> AIM OF THE TASK: Edit the voting passage below from "Then please pay" to "than you think.", changing "school board" to "city council", and give that edited section.

> READING TEXT:
□ □ □ □ □ □ □

Resign yourselves. This isn’t the election that will revolutionize the country (we hope). November is a holding action. We need to hold the wolves at bay for a little longer, so vote for the Democrat at the top of the ticket. One immediate positive effect of electing Clinton/Kaine is that maybe the far right Republican party will react by becoming even more extremist and complete their self-immolation, so that a more rational party can emerge. (Unless they win, which means we’re in really big trouble for at least a generation, so don’t let them win).
Then please pay attention to something other than the presidential elections. It’s a disgrace that we get almost 2 years of media hype building the process for this one office into a giant suck of time and money, and then everything evaporates at the equally important mid-term elections, and the turnout drops off to shameful levels. Vote in every election, and for or against every candidate. Everything matters, your school board matters, your congressional representative matters, your senator matters, and yes, the president matters…but if we continue to elect the same idiots to the senate and house of representatives, the president matters less than you think.
But right now, we — and by “we”, I mean the Left, progressives and liberals and centrists, and even you so-called “classical liberals” and Libertarians and Rockefeller Republicans and cautious conservatives — have one job to do, and that is to stop the great orange fascist asshole from winning. That’s the number one priority for us all. Don’t screw it up. Don’t go flitting off to Jill Stein or Gary Johnson or some other spoiler. Hold your nose and vote for Clinton.

□ □ □ □ □ □ □

[Data excerpts]
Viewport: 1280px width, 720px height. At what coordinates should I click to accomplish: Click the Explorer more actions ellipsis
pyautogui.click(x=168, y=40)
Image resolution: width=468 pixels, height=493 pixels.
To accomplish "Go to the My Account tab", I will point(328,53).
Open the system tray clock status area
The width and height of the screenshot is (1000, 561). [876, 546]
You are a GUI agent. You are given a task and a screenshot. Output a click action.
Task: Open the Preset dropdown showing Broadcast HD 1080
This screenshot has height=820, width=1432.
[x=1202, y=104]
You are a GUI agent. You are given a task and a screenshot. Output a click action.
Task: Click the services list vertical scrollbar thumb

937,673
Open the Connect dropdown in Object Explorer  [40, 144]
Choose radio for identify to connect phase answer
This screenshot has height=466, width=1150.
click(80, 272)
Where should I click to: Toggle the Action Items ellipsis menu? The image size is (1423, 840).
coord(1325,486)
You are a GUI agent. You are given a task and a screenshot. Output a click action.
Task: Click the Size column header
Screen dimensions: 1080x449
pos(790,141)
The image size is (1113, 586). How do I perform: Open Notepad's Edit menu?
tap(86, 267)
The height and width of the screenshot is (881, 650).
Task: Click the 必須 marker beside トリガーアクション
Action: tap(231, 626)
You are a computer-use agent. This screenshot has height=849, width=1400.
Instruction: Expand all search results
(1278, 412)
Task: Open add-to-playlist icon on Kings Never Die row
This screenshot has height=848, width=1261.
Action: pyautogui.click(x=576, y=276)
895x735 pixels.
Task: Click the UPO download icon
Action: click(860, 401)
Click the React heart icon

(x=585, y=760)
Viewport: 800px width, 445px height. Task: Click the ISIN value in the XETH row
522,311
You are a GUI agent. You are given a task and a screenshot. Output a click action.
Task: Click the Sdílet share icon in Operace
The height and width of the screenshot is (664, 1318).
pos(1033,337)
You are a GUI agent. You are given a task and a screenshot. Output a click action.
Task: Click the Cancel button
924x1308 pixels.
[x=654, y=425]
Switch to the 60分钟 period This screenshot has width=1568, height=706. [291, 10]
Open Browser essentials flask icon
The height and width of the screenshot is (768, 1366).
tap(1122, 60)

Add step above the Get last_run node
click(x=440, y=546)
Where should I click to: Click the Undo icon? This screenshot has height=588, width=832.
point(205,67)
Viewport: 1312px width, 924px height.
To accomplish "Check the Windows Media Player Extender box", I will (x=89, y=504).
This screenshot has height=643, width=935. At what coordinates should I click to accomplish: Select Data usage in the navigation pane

□ □ □ □ □ □ □

> YOUR SOLUTION:
Then please pay attention to something other than the presidential elections. It’s a disgrace that we get almost 2 years of media hype building the process for this one office into a giant suck of time and money, and then everything evaporates at the equally important mid-term elections, and the turnout drops off to shameful levels. Vote in every election, and for or against every candidate. Everything matters, your city council matters, your congressional representative matters, your senator matters, and yes, the president matters…but if we continue to elect the same idiots to the senate and house of representatives, the president matters less than you think.